I was researching for a different story and stumbled onto a paragraph about the eugenics movement in early 20th century New Zealand, which I had previously not known existed. A few days later, I dropped everything else and started planning and researching for this story. I tend to find that’s the best thing to do when writing: if an idea stands out, follow it wherever it takes you.
The most difficult thing about researching eugenics in New Zealand was that relatively little has been written about it. There’s no single book you can read to get the whole story. I had to piece it together from many different sources – from academic articles to 1930s newspaper stories to the records of parliamentary debates. This meant that for the first year and a half, I was constantly replanning and rewriting.
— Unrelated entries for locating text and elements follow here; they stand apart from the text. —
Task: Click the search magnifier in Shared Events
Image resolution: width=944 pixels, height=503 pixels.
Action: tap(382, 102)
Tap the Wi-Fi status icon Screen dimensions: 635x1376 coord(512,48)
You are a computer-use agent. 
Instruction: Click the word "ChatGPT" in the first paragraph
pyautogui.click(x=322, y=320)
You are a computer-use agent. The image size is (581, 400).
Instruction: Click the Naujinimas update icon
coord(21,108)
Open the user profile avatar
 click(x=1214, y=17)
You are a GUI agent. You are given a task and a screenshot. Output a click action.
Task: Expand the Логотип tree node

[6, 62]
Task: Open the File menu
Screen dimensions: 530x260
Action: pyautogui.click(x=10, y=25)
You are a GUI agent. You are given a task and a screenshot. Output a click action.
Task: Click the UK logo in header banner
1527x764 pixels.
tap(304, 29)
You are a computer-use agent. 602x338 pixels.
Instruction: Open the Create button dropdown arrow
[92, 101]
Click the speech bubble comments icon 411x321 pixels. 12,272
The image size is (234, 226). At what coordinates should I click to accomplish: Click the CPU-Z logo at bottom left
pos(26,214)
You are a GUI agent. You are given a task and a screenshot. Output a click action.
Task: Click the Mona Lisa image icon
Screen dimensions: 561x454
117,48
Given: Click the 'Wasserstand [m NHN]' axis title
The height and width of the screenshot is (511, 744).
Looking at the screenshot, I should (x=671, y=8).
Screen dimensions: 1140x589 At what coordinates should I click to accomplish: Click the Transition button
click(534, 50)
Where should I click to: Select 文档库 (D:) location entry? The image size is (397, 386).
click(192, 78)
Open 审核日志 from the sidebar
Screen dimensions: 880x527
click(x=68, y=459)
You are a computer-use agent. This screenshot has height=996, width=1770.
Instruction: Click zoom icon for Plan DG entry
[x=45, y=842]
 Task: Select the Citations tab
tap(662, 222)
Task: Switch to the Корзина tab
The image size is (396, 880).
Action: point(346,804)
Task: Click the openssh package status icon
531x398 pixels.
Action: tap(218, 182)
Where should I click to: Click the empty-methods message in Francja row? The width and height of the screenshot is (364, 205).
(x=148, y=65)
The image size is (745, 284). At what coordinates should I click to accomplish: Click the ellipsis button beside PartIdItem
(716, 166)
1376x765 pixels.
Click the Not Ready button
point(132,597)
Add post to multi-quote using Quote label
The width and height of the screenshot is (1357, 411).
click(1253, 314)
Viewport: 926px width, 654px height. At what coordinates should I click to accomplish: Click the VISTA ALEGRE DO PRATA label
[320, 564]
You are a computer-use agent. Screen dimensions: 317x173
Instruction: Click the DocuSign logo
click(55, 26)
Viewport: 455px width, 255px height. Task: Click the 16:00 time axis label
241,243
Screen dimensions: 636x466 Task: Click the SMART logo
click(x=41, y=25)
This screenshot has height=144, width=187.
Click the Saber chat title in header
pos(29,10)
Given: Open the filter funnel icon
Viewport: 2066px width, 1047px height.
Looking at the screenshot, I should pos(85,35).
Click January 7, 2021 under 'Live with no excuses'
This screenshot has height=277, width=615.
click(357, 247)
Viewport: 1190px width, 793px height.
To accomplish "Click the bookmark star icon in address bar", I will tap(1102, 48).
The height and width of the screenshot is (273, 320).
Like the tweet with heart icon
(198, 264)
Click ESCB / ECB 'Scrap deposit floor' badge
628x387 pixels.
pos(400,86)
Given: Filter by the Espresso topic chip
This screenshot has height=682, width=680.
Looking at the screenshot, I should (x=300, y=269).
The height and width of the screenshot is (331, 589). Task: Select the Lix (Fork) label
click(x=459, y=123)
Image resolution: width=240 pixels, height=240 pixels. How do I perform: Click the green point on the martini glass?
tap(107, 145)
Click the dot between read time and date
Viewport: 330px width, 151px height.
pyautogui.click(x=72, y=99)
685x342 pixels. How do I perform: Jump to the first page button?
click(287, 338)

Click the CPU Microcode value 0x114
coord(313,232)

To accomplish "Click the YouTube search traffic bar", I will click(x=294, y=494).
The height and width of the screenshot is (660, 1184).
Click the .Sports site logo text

I would find a new piece of information and have to completely change the story to accommodate it. For example, I had been working on the book for almost a year before I found out that New Zealand had come close to passing a eugenic sterilisation law in 1928. None of the other sources I’d read had even mentioned that.
Beyond the topic of eugenics in New Zealand, I had to research the international eugenics movement, the Great Depression, and all the other big ideas covered in the book. I read Darwin and Plato and Machiavelli – all fascinating, but not the easiest books to read. Even the details of everyday life in the ’30s could be a challenge. It’s easy enough to learn about the big events in history or what prominent figures said and did. It’s a lot harder to get a sense of the lives of ordinary people, especially those who were young, working class, or female – and some of my characters are all three.